• Objective
Rewrite the entries from the line containing "The height and" through the line containing "Action: tap(220, 201)", both included, as a numbered list, leaving out any blank lines.

• Records supplied

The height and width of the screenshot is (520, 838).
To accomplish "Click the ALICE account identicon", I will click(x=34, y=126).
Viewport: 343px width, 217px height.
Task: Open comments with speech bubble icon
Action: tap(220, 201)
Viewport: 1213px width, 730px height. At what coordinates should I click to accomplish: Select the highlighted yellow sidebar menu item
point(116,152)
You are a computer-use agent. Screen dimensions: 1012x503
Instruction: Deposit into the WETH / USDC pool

* * *

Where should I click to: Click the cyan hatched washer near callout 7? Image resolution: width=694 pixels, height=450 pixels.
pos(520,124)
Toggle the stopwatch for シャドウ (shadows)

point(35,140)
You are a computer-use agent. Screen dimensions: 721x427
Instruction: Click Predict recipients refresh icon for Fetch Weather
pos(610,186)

• Solution to the exercise
1. The height and width of the screenshot is (520, 838).
2. To accomplish "Click the ALICE account identicon", I will click(x=34, y=126).
3. Viewport: 343px width, 217px height.
4. Task: Open comments with speech bubble icon
5. Action: tap(220, 201)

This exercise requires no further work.